[[ READING PASSAGE open ]]

The real pivot, though, is VMware's shift from one-off licenses to the subscription-based vSphere Cloud Foundation (VCF). For Broadcom, it means recurring revenue and steadier cash flow. For clients, especially mid-tier firms, it could mean higher costs. While 90% of Broadcom's top customers already signed on, the jury's still out on whether smaller buyers will stick with the pricier model.

Balance sheet risk is harder to gloss over. Broadcom sits on nearly $69 billion in debt against just $9.35 billion in cash, much of it tied to the VMware deal. Goodwill now makes up roughly half its assets, raising flags about the quality of its financial foundation. Free cash flow margins at 38% help cushion the load, but debt dependency remains heavy.

Margins also look less bulletproof. Gross margins hover at 70%, but operating and net margins slipped as semiconductors took a bigger slice of revenue. FY24 net income dropped 58% to $5.9 billion, weighed down by amortization and restructuring costs. Even tax breaks from stock-based compensation, about $2.3 billion, played a role in softening the hit.

Going forward, Broadcom will see quicker expansion in FY26, owing to AI orders and VMware subscriptions. However, the cost of the stocks makes them appear expensive as opposed to the Marvell Technology (MRVL). The stock appears to be nothing so much of a sure win as it has a momentum on one side, and debt on the other.

[[ READING PASSAGE closed ]]
[[ RECORD EXCERPTS open ]]

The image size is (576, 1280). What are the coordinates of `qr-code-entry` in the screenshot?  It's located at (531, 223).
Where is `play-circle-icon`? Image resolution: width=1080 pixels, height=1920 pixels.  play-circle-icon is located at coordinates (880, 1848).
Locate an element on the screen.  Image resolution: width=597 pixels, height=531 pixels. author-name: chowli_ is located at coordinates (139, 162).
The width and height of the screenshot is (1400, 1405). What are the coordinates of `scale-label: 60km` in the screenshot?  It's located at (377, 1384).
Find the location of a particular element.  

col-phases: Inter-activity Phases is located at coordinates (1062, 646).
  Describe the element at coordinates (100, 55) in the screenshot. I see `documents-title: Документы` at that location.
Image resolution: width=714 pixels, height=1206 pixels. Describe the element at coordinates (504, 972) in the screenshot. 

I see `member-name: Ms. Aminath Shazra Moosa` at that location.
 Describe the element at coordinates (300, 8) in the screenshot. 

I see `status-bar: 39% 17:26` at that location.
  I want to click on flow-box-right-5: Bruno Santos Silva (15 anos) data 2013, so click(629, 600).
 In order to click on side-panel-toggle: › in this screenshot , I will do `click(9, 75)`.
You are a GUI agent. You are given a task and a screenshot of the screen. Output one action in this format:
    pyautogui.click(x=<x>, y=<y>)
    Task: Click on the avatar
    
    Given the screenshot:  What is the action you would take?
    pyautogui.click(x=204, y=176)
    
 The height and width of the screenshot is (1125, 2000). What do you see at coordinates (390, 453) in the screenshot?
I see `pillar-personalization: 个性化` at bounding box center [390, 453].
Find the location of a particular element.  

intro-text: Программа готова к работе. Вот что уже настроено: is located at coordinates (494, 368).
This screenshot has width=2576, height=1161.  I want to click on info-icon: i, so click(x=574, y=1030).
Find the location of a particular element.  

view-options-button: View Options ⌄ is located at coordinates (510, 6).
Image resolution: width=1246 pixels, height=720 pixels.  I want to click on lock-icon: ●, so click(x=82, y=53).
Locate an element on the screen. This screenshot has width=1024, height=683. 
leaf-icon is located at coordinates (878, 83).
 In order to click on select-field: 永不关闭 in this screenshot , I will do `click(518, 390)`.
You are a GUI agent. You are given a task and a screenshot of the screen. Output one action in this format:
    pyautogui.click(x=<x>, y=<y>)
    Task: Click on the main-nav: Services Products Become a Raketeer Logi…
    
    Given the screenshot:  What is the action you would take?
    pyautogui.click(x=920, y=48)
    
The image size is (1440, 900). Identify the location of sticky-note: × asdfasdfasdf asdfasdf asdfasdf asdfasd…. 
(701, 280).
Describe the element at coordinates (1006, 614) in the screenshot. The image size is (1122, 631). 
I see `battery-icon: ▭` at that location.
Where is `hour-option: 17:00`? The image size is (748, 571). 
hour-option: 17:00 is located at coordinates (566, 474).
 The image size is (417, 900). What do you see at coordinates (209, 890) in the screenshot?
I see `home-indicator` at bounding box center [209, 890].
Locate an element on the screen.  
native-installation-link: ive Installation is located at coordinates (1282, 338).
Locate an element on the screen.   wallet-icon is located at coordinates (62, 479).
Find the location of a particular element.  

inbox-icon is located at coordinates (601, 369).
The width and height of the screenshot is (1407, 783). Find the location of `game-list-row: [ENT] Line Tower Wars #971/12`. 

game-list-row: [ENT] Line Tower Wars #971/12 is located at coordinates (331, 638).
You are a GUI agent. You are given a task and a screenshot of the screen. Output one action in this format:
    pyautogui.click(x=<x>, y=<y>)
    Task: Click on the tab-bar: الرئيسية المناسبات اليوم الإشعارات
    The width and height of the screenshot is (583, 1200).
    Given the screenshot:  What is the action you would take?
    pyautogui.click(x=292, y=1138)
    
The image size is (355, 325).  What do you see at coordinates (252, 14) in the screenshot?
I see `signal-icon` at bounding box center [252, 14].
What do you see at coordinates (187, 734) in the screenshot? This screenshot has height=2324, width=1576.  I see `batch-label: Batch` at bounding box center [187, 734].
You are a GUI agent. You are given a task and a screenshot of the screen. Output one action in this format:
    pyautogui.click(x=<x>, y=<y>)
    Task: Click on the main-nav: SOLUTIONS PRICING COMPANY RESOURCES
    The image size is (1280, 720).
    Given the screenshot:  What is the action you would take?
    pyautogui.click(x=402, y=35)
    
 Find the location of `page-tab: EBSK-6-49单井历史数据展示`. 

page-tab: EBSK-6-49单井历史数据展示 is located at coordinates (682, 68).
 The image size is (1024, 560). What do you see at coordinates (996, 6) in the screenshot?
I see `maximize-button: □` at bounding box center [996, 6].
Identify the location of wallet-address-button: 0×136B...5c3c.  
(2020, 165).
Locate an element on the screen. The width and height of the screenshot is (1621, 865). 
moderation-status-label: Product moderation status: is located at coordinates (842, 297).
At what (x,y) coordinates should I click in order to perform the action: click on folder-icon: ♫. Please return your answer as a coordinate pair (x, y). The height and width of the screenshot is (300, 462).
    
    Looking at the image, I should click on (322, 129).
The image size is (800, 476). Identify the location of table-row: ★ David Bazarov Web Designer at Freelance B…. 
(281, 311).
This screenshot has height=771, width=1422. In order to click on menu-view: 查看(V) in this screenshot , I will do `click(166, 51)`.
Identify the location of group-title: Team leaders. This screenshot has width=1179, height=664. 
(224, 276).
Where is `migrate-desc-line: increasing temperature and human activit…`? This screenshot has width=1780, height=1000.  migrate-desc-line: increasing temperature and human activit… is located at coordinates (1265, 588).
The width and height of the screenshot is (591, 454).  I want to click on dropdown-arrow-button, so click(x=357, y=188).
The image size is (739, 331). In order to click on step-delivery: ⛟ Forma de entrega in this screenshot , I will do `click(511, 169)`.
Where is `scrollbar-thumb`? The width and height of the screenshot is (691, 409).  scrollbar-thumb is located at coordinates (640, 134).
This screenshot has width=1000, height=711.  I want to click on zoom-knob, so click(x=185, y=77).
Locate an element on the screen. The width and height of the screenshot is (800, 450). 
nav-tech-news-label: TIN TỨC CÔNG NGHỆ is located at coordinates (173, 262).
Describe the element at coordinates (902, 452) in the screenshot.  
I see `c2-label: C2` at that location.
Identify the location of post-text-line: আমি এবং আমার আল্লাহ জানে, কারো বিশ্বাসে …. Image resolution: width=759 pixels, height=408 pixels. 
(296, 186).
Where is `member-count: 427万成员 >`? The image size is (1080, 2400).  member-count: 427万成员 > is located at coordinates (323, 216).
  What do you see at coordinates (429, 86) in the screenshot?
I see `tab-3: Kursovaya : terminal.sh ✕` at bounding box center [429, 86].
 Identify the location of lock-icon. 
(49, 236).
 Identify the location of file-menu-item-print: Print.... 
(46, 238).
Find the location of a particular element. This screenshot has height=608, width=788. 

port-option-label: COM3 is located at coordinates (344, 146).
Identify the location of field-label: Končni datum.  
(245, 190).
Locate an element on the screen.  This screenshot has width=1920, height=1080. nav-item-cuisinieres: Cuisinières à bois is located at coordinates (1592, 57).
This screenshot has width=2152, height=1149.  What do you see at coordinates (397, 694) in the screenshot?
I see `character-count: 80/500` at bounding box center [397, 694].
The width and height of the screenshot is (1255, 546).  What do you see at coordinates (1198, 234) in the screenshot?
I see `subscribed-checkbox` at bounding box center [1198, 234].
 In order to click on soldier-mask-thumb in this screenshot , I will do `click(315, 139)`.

[[ RECORD EXCERPTS closed ]]

EXERCISE REQUIREMENTS:
1) Retype the part of the Broadcom article starting at "Balance sheet risk" and ending at "dependency remains heavy.".
2) Echo the rows starting at the line containing "coordinates (323, 216)." and ending at the line containing "coordinates (1592, 57).", with both of those lines included.
The article text and the rows are unrelated materials.

SOLUTIONS BELOW:
1)
Balance sheet risk is harder to gloss over. Broadcom sits on nearly $69 billion in debt against just $9.35 billion in cash, much of it tied to the VMware deal. Goodwill now makes up roughly half its assets, raising flags about the quality of its financial foundation. Free cash flow margins at 38% help cushion the load, but debt dependency remains heavy.

2)
Where is `member-count: 427万成员 >`? The image size is (1080, 2400).  member-count: 427万成员 > is located at coordinates (323, 216).
  What do you see at coordinates (429, 86) in the screenshot?
I see `tab-3: Kursovaya : terminal.sh ✕` at bounding box center [429, 86].
 Identify the location of lock-icon. 
(49, 236).
 Identify the location of file-menu-item-print: Print.... 
(46, 238).
Find the location of a particular element. This screenshot has height=608, width=788. 

port-option-label: COM3 is located at coordinates (344, 146).
Identify the location of field-label: Končni datum.  
(245, 190).
Locate an element on the screen.  This screenshot has width=1920, height=1080. nav-item-cuisinieres: Cuisinières à bois is located at coordinates (1592, 57).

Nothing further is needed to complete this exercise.